**Extrait**.

Bien déterminé à réussir et à vivre de sa plume, il part pour Paris en 1836. S’affichant comme républicain et démocrate, il poursuit sa collaboration à la rédaction des journaux allemands, se lie d’amité avec Nerval, fait la connaissance de Victor Hugo, auquel il vouera une grande admiration, mais qui ne durera pas. Cette période marque le début de la longue série de ses publications … Louis Blanc lui ouvre les colonnes de sa Revue du Progès, puis il passe à La Revue Indépendante, fondée par Pierre Leroux et George Sand.
Si à ce moment, il est relativement simple de situer Weill politiquement, ses options spirituelles, par contre, sont plus difficiles à définir. Son athéisme, en effet, ne repose pas sur des assises solides. La question juive et les problèmes métaphysiques ne cessent de l’absorber, ne serait-ce que dans un but de dénigrement systématique. Il se montre parfois si violent dans sa condamnation du Talmudisme et ses diatribes contre l’esprit de lucre de certains milieux juifs de l’époque qu’il laisse échapper des remarques franchement antisémites.

**Données fournies**.

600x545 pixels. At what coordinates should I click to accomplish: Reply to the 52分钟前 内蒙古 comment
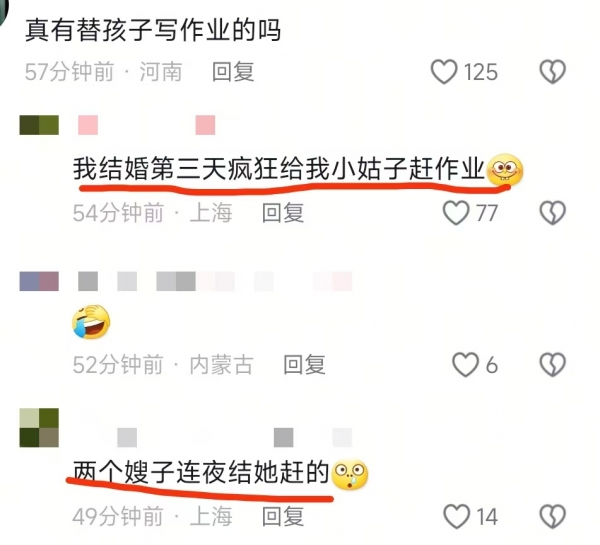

**Consignes**.
a) Relevez toutes les personnes nommées dans l'extrait, sans compter Weill lui-même.
b) Répondez aux questions suivantes à partir de l'extrait.
(i) En quelle année part-il pour Paris ?
(ii) Par qui La Revue Indépendante a-t-elle été fondée ?
(iii) Quelle doctrine religieuse condamne-t-il parfois avec violence ?

**Corrigé**.
a) Nerval, Victor Hugo, Louis Blanc, Pierre Leroux, George Sand

b)
(i) En 1836.
(ii) Par Pierre Leroux et George Sand.
(iii) Le Talmudisme.